In this guest post on value engineering Doug Hicks, President of D. T. Hicks & Co, describes the pitfalls of labor-based costing when used for arriving to cost calculations for producing parts, and outlines how to arrive to accurate cost projections for part production by considering pre-launch and post-manufacturing cost.
It was the mid-1980s when leaders in the management accounting community began sending out warnings that traditional cost accounting practices were undermining managers’ ability to make economically sound business decisions. In manufacturing, those “traditional” costing practices consisted of cost models that treated direct labor as the primary driver of costs. Direct materials and labor considered to be “direct” were traced to products; indirect costs not considered to be selling, general or administration were then assigned to products as a function of the “direct” labor; and the selling, general and administration costs were either ignored or spread among products like peanut butter using any convenient base. Such cost models worked well for manufacturers when product and process variety were minimal and direct labor was a major cost of manufacturing.
Today, however, the introduction of high-tech and computer-controller manufacturing processes, the ever increasing demand for complexity and variety in manufactured products, the adoption of lean manufacturing philosophies, and the expansion of pre-manufacturing and post-manufacturing services – including distribution and fulfillment – have pushed the realities of 21st Century manufacturing far beyond the capabilities of such simple cost models. They no longer provide a valid model of the economics that underlie a modern manufacturing organization and, as a consequence, no longer provide the quality cost information required to support quality business decisions. Unfortunately, many – if not most – manufacturers continue to use them.
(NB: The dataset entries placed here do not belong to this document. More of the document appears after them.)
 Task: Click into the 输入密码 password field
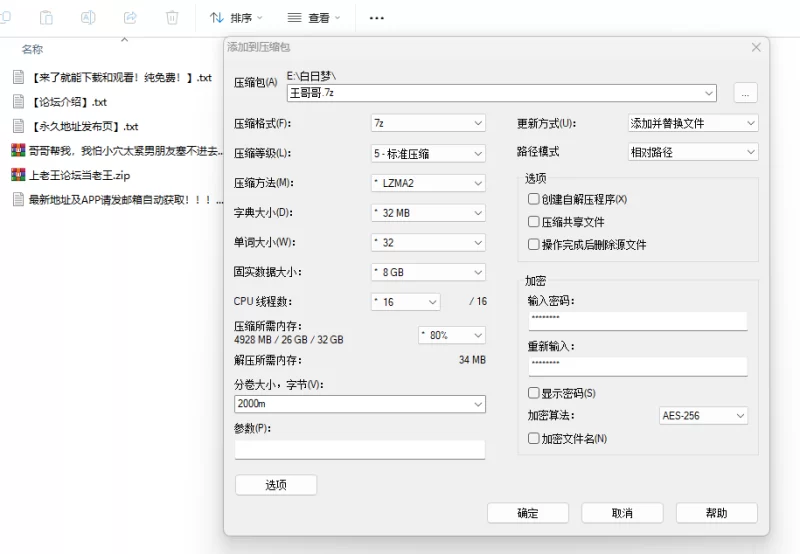tap(637, 320)
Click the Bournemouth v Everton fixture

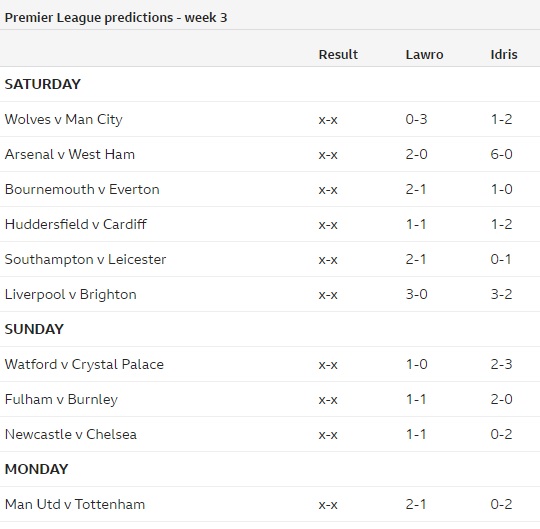pos(82,189)

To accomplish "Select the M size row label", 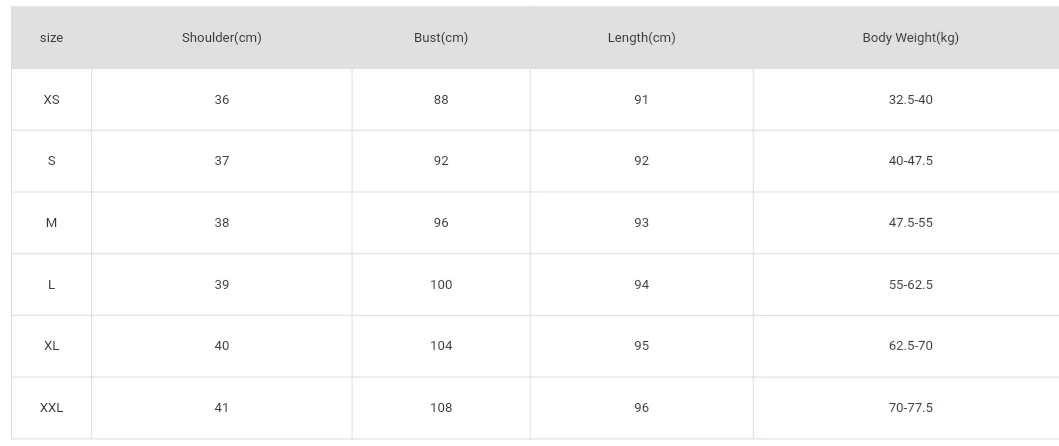I will 51,223.
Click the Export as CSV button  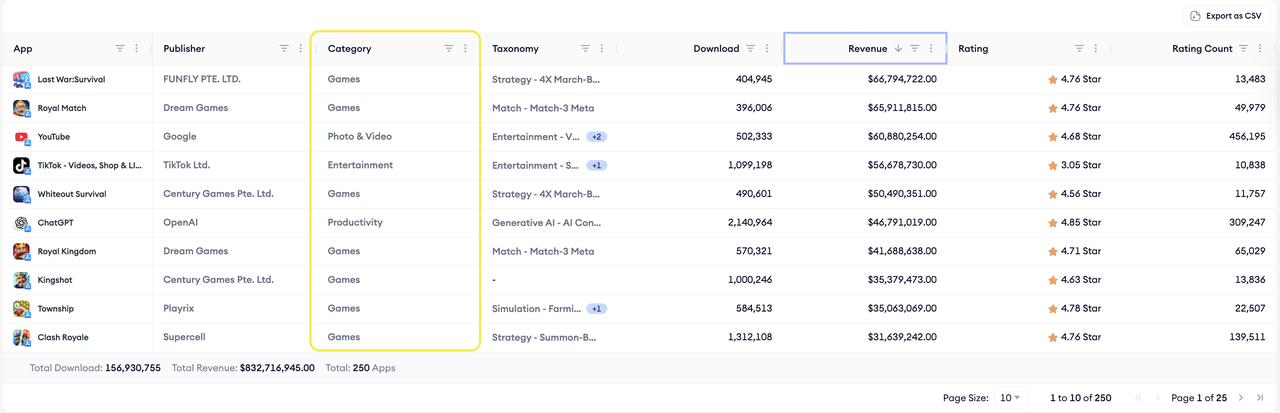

What’s Wrong With Direct Labor-Based Cost Models?
In its simplest form, a manufacturer will use a single, plant-wide overhead rate – expressed as either a percentage of direct labor cost or an overhead cost per direct labor hour – to be added to direct labor’s hourly cost. All non-manufacturing costs will then be assigned to cost objectives (products, customers, etc.) as an add-on percentage (known commonly as an “SG&A rate”). The irrationality of such direct labor-based cost models should be apparent to anyone who gives it a second thought.
Is the cost of having a worker manually assembling or sorting parts the same having that same worker operate a 300-ton stamping press? If a large machine center requires the support of two workers does it cost twice as much as when it requires only one worker? Is the cost of heating parts in a furnace driven by how long it takes workers to load and unload parts? A direct labor-based cost model with a single, plant-wide overhead rate suggests that the answer to each of these questions is “YES” – an answer that totally defies logic.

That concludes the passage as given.